Arrange the lines from the one containing "Given: Close the Options dialog window" through the one containing "742x587 pixels.", inclusive, as a Markdown table with the columns Row and Line, leaving out any blank lines.
— start of DATA FOR THIS TASK —
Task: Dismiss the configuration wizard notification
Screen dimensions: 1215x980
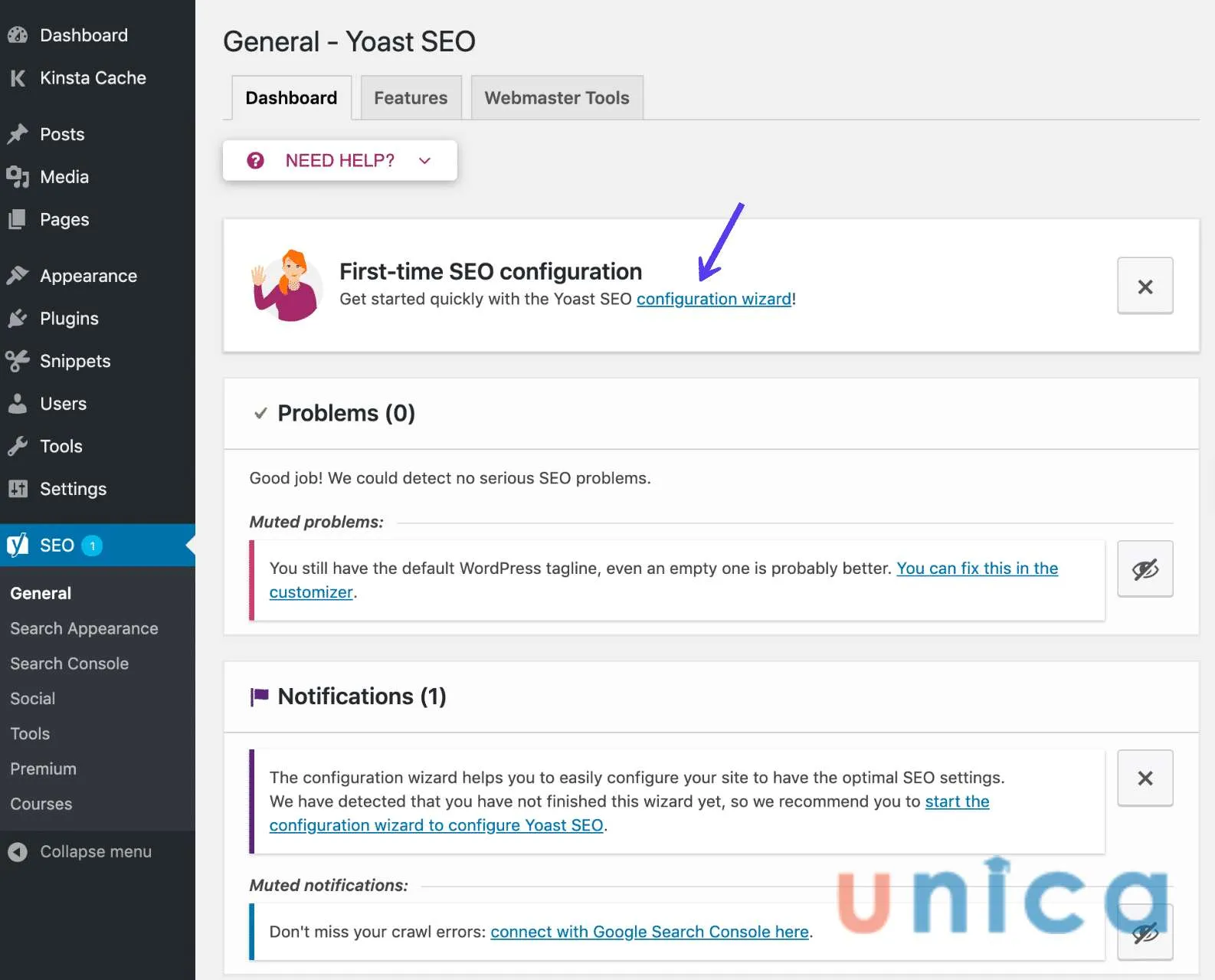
— end of DATA FOR THIS TASK —
— start of DATA FOR THIS TASK —
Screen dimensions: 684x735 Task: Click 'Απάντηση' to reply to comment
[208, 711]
— end of DATA FOR THIS TASK —
— start of DATA FOR THIS TASK —
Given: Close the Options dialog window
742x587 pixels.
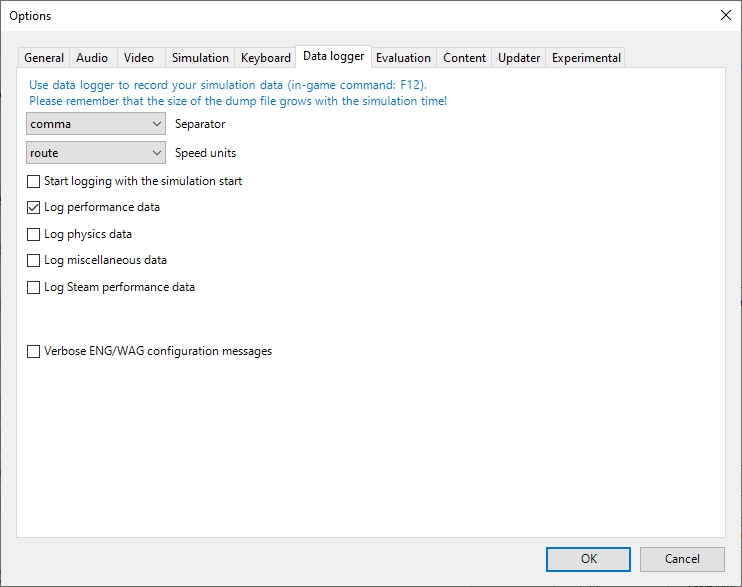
— end of DATA FOR THIS TASK —
--- SOLUTION FOR THIS EXERCISE ---
| Row | Line |
|---|---|
| 1 | Given: Close the Options dialog window |
| 2 | 742x587 pixels. |